Le triptyque, exposé au musée du Prado à Madrid, représente à gauche le jardin d’Éden, au centre l’humanité sur terre et à droite l’enfer. Jérôme Bosch a peint de nombreuses œuvres pour l’Église mais celle-ci était destinée à un noble des Pays-Bas qui l’avait commandée pour sa demeure afin de « divertir et éduquer ». Philippe II d’Espagne l’acheta en 1591 pour ses appartements de l’Escurial. Le roi était convaincu que ses actes sur terre seraient jugés par Dieu. Il conseilla à ses enfants d’observer attentivement les tableaux de Bosch car, disait-il, s’en dégage une certaine sagesse.

La nature humaine aux prises avec le péché

Jérôme Bosch n’était ni un marginal ni un hérétique et, de son vivant, il a connu un grand succès parmi la haute noblesse et le clergé du pays. Il était cependant un peintre libre qui laissait aller son imagination et peaufinait pendant des mois ces milliers de petits détails qui caractérisent sa peinture. Bosch n’a pas connu Luther puisqu’il est mort un an avant l’affichage de ses thèses mais son œuvre reflète bien l’angoisse de la nature humaine aux prises avec le péché et au risque de la damnation éternelle. Luther partagera cette réflexion sur la destinée humaine et l’impasse dans laquelle l’humanité se trouve par rapport aux péchés. Dans ce tableau, les seuls éléments qui ne sont ni exagérément petits, ni démesurément grands, ni déformés, sont les corps, le plus souvent nus. Nudité qui contredit la sortie du jardin d’Éden telle que la Bible la décrit. Humanité nue qui n’a pas encore atteint sa maturité et demeure dans cet état d’enfance et de rêverie épargné par la frustration du désir.

Des corps débridés, une frénésie dénuée de sens

Contrairement à d’autres œuvres qui présentent la triade paradis-terre-enfer, ici la terre n’est pas le lieu « où l’on gagne son pain à la sueur de son front » mais où l’on s’adonne à toutes sortes de plaisirs généralement réprouvés par la morale de l’Église. Les corps s’emboîtent, s’accouplent, dévorent des fruits gigantesques, chevauchent des animaux féeriques et pourtant… nul n’a l’air heureux. La peinture des jardins symbolisait, à l’époque, l’amour courtois, le lieu de rencontre des amoureux. Le jardin-terre de Bosch n’est pas un endroit conçu pour y vivre mais une frénésie dénuée de sens comme l’expriment ces personnages enfermés dans un tube de verre. De ce lieu de plaisirs indifférents qu’aucune morale ne semble condamner, on va directement en enfer, en l’absence d’illusion de purgatoire.

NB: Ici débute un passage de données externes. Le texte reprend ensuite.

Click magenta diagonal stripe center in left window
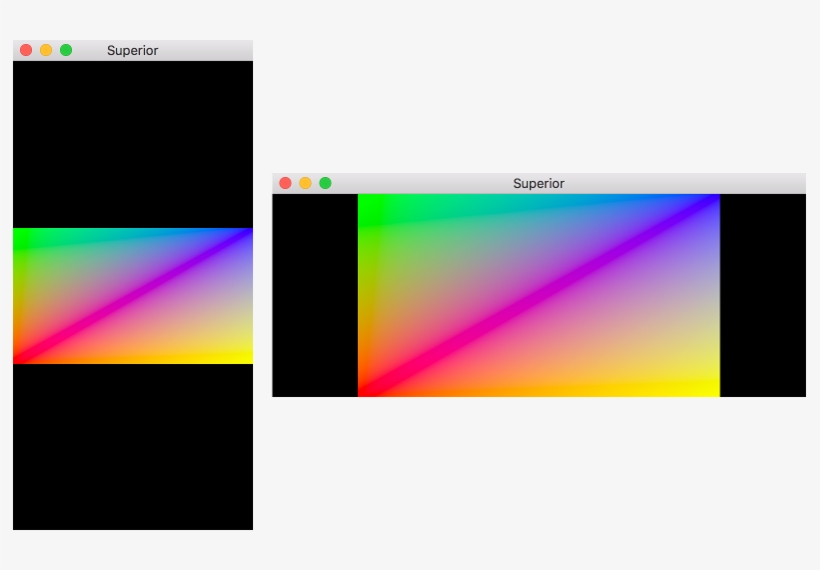 132,296
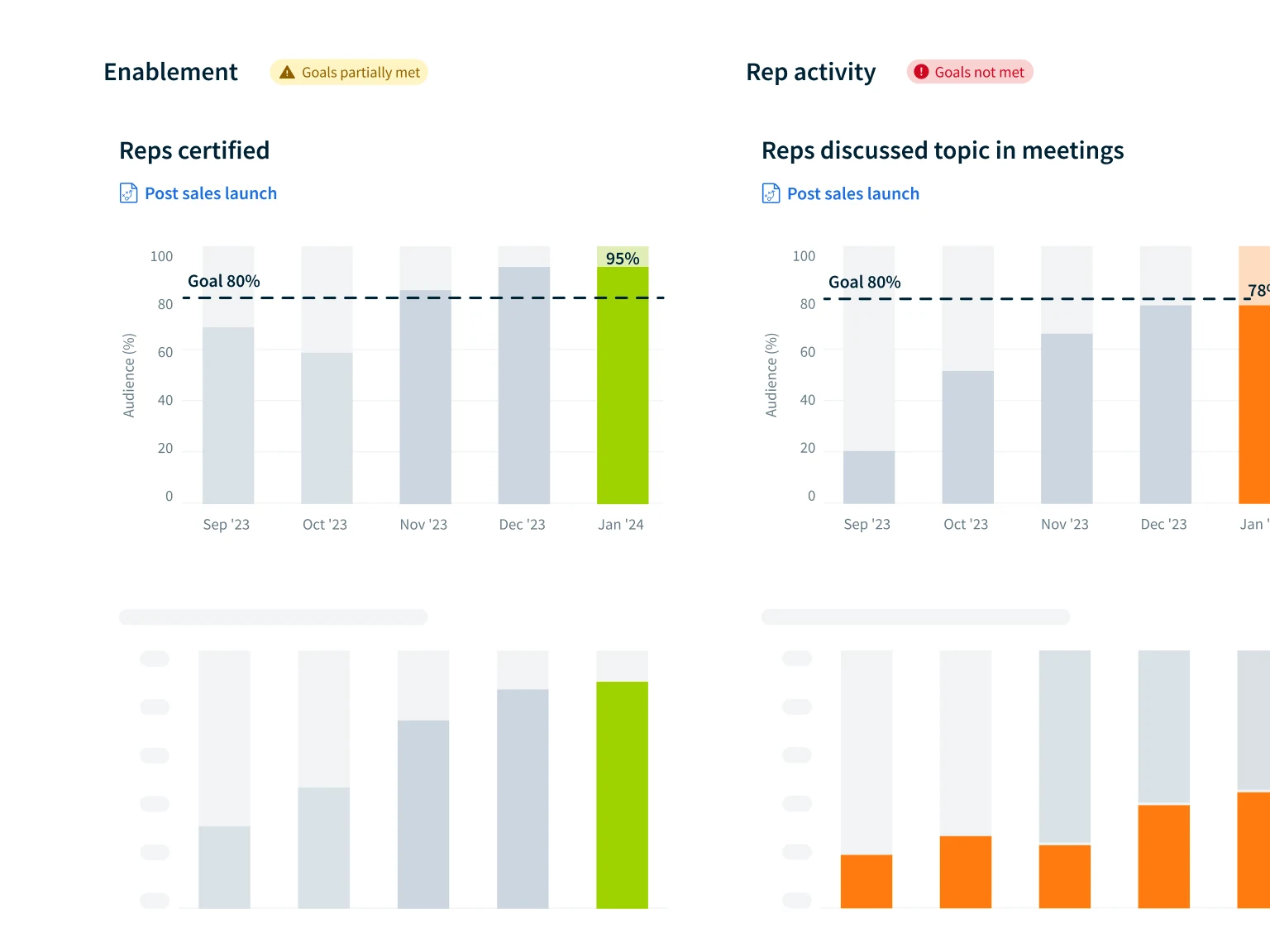Click document icon under Reps discussed topic heading
The width and height of the screenshot is (1270, 952).
(771, 193)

L’enfer est un chaos où les hommes et les femmes sont torturés par des instruments de musique.

Remarquons qu’un personnage se détache de ce bouillonnement pictural : le Christ dans le paradis. Traditionnellement, dans la peinture du Moyen Âge, c’est Dieu qui présente Ève à Adam et symbolise ainsi, pour l’Église, le lien du mariage. Le Christ du Jardin des délices, qui regarde le spectateur, tient la main d’Ève alors qu’Adam est couché à la manière de Jésus descendu de la croix. Faut-il comprendre qu’Adam symbolise le péché crucifié et que le Christ ressuscité tient la main d’une nouvelle humanité en la figure d’Ève ?

Jérôme Bosch n’est pas un fou, c’est un humaniste et peut-être même un annonciateur de la très prochaine réforme protestante.